El Correo
Athletic Club

OPINIÓN

Permiso denegado

Después de seis años, la política de comunicación del Athletic me sigue suscitando una duda. ¿Se trata de un problema de estricta incompetencia o de un desprecio a los periodistas tan obsesivo y enfermizo que, con tal de perjudicarnos, esta gente es capaz de perjudicar al propio club? Evidentemente, estoy resignado a no saberlo. Y es que, desde los tiempos lejanos de ‘Miguelón’, el preneardenthal de Atapuerca que puede admirarse estos días en el Museo de Arqueología de Bizkaia, el viejo enigma humano de si alguien es tonto o se lo hace suele quedar sin resolver la gran mayoría de las ocasiones.

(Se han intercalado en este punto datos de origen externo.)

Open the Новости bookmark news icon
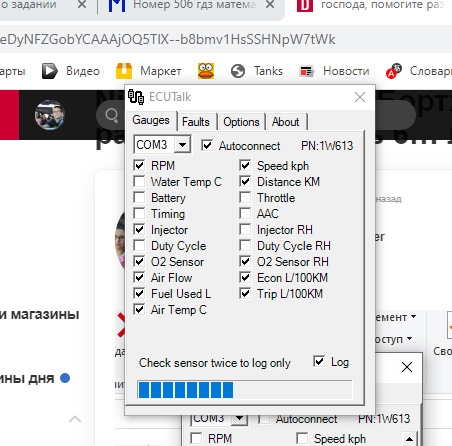This screenshot has height=446, width=452. click(306, 71)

No voy a referirme de nuevo al catetismo que supone dar entrevistas y todo tipo de facilidades a los medios extranjeros -Sky ha sido el último- y negárselas a los locales. En esto, por lo visto, tenemos una filosofía inversa a la deportiva. Tampoco voy a hablar de la manera de difundir el premio ‘One Club Man’. Se trata de una cima señera de la estulticia y recordarla siempre es tentador, pero tampoco es cuestión de repetirse. Me refiero a lo sucedido el miércoles en el homenaje a Iraizoz que se celebró en un local del centro de Bilbao. Acompañaban al navarro Carmelo e Iribar, los únicos porteros que le superan en partidos disputados con el Athletic.

Fue un bonito acto de comunión rojiblanca, desde luego bastante mejor organizado que la despedida que el club le brindó a Iraizoz tras el partido contra el Leganés, con el estadio medio vacío. Hablaron todos los que tenían que hablar y los periodistas allí reunidos, algunos preparados para conexiones en directo, quisieron tener unas breves palabras del homenajeado. Éste estaba más que dispuesto a hablar. Era su día. Ahí es nada compartir una misma trinidad junto al Chopo y Carmelo. Ahora bien, Iraizoz decidió ser un niño obediente y cumplir las ordenanzas hasta ese punto ridículo en el que empieza a insinuarse la sumisión. Lo han hecho otros compañeros suyos en situaciones similares. El navarro explicó que, antes de hablar sobre lo feliz que era, tenía que hacer una llamada para pedir el permiso pertinente. La hizo y alguien le dijo que no. Permiso denegado. ¿La razón? Se supone que la de siempre. Ya saben: desde la llegada de Urrutia, el Athletic trata a todos los medios por igual.